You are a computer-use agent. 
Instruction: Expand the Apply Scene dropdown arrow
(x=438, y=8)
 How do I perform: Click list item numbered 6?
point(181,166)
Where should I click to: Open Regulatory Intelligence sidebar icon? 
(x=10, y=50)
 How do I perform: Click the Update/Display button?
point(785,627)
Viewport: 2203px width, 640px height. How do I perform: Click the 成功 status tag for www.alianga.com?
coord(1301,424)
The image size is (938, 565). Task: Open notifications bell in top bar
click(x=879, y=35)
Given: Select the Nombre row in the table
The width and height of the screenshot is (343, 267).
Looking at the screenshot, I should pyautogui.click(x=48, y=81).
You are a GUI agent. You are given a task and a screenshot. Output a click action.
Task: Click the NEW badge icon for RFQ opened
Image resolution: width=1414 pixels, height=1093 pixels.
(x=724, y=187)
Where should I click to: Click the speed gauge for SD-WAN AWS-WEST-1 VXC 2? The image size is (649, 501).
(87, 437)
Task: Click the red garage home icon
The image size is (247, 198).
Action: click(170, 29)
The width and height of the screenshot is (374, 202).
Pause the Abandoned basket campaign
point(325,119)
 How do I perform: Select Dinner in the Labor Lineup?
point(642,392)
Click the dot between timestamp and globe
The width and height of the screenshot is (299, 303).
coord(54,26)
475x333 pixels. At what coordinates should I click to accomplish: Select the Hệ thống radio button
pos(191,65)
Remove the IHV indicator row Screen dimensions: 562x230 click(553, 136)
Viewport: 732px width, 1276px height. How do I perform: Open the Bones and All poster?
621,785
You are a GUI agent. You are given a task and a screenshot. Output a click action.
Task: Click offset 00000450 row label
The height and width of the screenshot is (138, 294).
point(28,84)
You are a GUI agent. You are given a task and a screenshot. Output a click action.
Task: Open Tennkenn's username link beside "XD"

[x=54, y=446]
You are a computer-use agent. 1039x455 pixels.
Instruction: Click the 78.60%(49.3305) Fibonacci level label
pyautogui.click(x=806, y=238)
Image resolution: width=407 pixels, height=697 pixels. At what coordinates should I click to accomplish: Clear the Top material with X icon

THE TASK => Reproduce the data word for word, starting with its first line and ending with the line that contains "Looking at the", with both of those lines included.

RESPONSE TO THIS EXERCISE =>
You are a computer-use agent. 
Instruction: Expand the Apply Scene dropdown arrow
(x=438, y=8)
 How do I perform: Click list item numbered 6?
point(181,166)
Where should I click to: Open Regulatory Intelligence sidebar icon? 
(x=10, y=50)
 How do I perform: Click the Update/Display button?
point(785,627)
Viewport: 2203px width, 640px height. How do I perform: Click the 成功 status tag for www.alianga.com?
coord(1301,424)
The image size is (938, 565). Task: Open notifications bell in top bar
click(x=879, y=35)
Given: Select the Nombre row in the table
The width and height of the screenshot is (343, 267).
Looking at the screenshot, I should pyautogui.click(x=48, y=81).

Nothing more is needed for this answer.